- ENTRIES:
## Start
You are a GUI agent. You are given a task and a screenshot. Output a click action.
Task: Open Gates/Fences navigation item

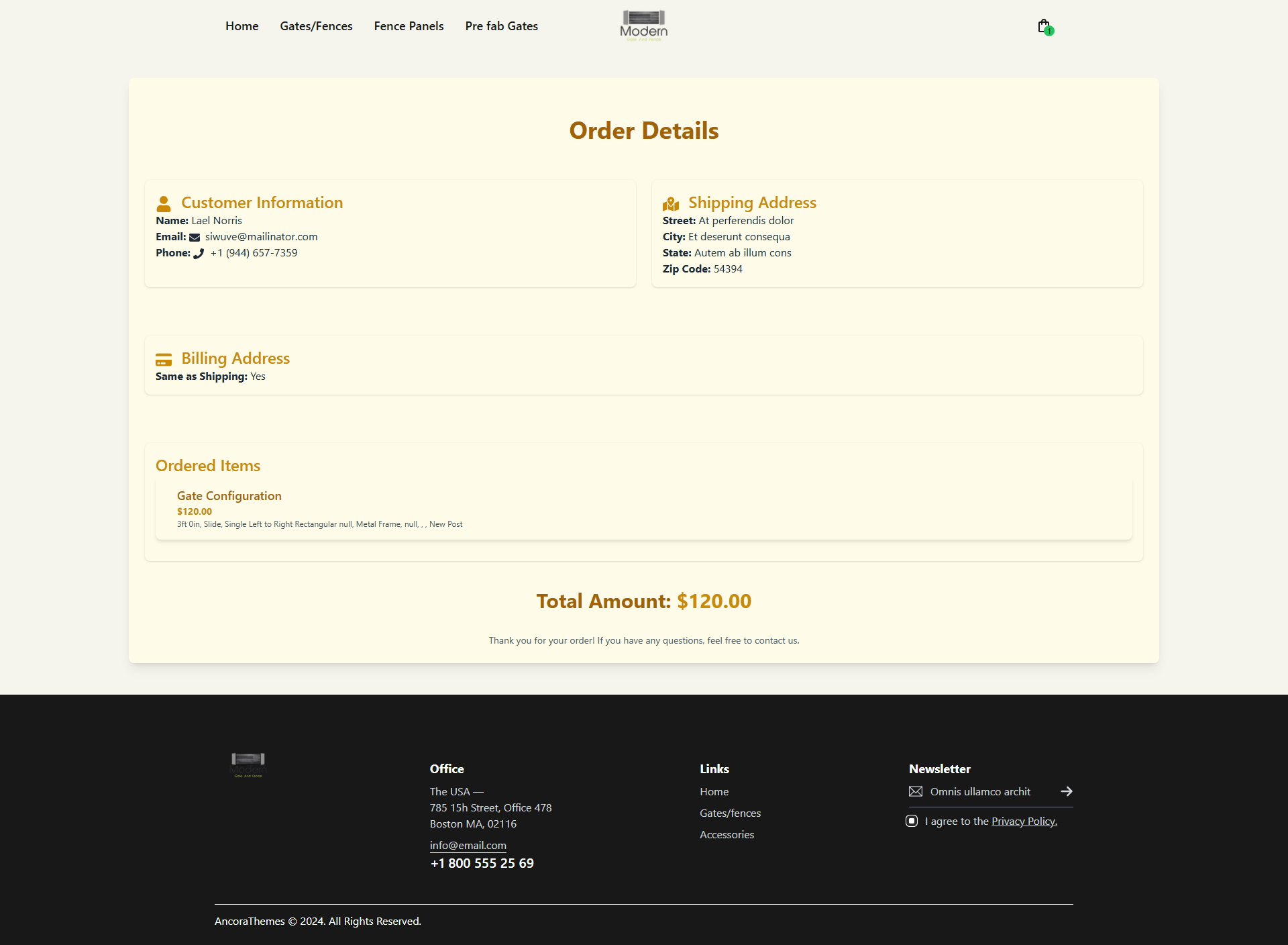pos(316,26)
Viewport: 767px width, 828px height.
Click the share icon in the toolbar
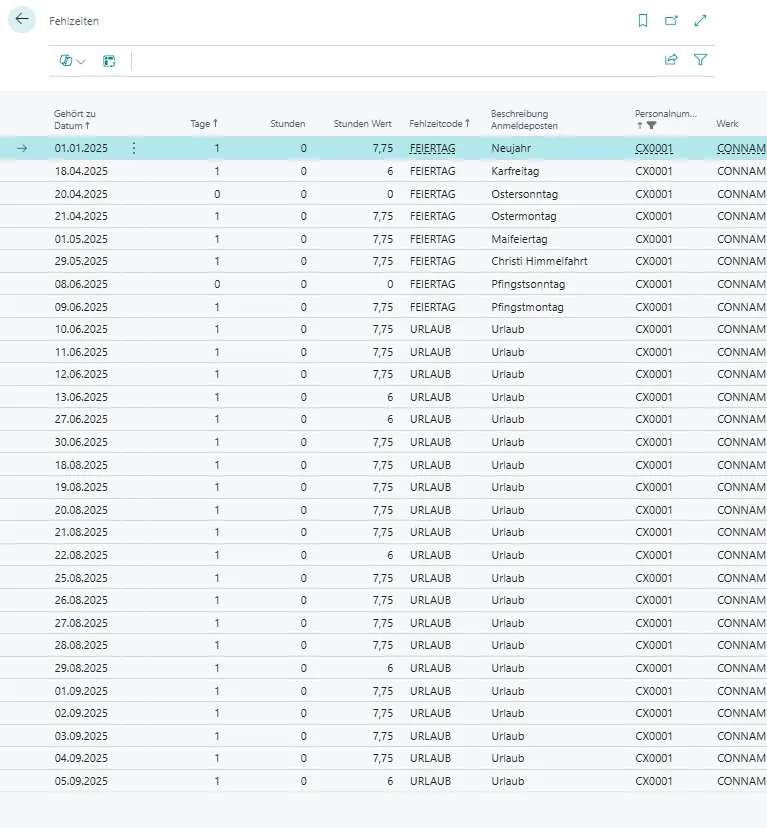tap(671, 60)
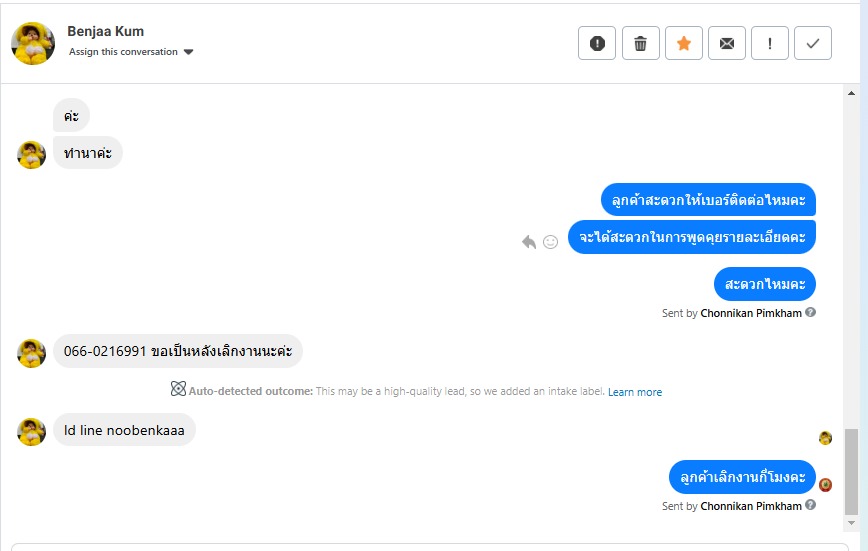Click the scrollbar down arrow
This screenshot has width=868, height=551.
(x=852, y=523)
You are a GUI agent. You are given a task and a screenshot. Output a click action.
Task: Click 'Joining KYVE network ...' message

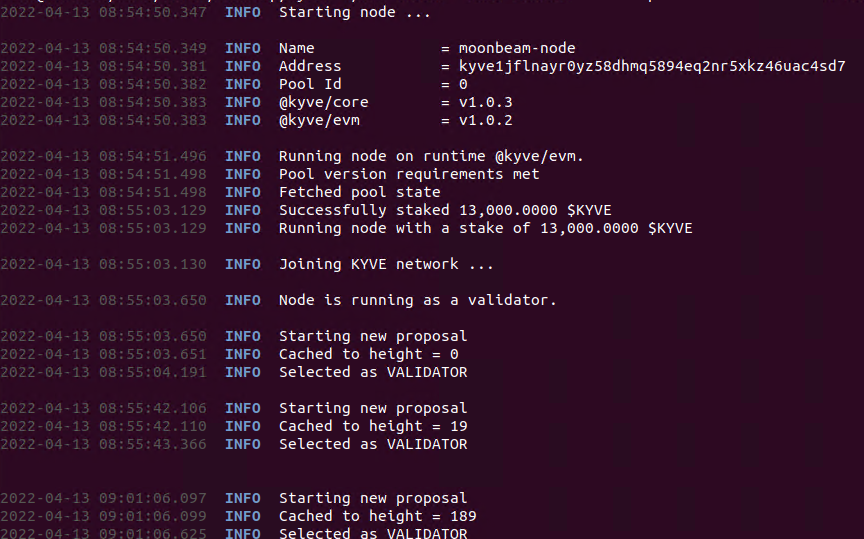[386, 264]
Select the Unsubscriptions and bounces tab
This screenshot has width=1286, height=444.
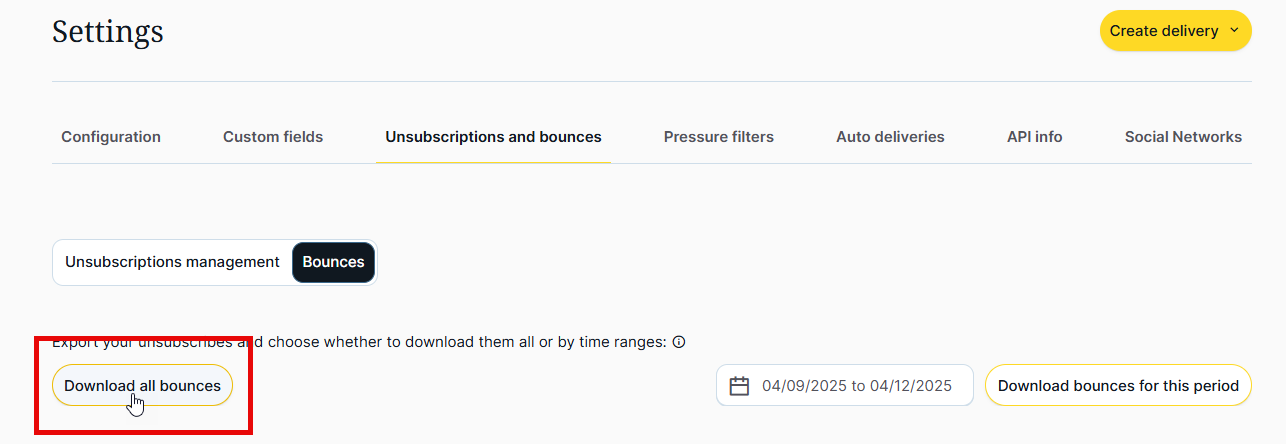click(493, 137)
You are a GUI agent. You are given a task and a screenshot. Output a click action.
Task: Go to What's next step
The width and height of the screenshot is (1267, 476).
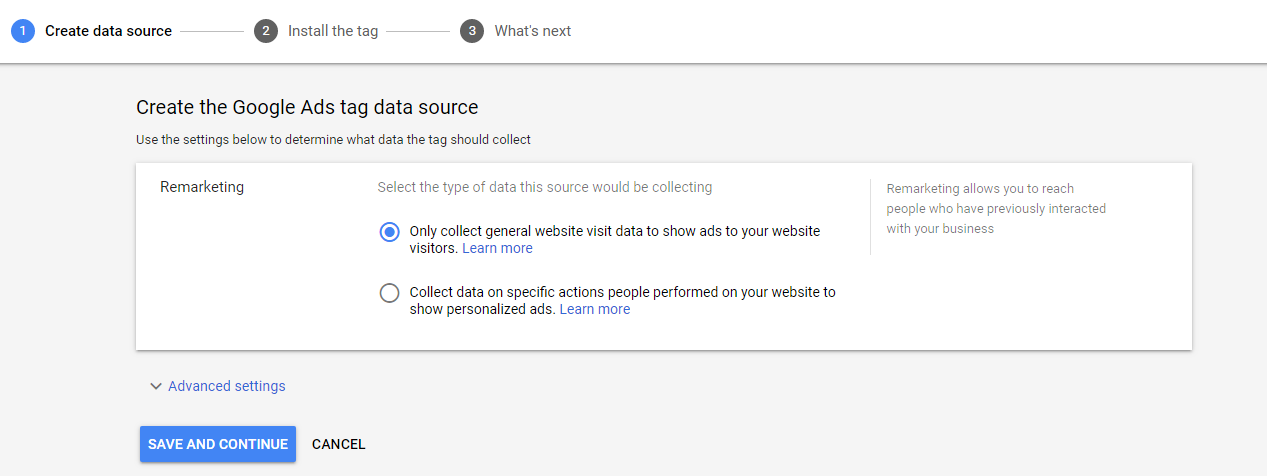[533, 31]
## End
## Start
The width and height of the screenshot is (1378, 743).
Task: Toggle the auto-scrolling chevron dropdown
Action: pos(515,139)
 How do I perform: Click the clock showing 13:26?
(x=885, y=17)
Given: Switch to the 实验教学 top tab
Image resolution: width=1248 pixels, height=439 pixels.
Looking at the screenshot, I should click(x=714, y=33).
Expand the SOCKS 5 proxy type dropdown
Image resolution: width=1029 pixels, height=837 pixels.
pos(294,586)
## End
- AIM OF THE TASK: Rewrite the items from the line with "Given: Switch to the 实验教学 top tab" up to and including the line with "pos(294,586)" as a Markdown table with the columns Row and Line, leaving out any blank lines.

- SOLVED EXERCISE:
| Row | Line |
|---|---|
| 1 | Given: Switch to the 实验教学 top tab |
| 2 | Image resolution: width=1248 pixels, height=439 pixels. |
| 3 | Looking at the screenshot, I should click(x=714, y=33). |
| 4 | Expand the SOCKS 5 proxy type dropdown |
| 5 | Image resolution: width=1029 pixels, height=837 pixels. |
| 6 | pos(294,586) |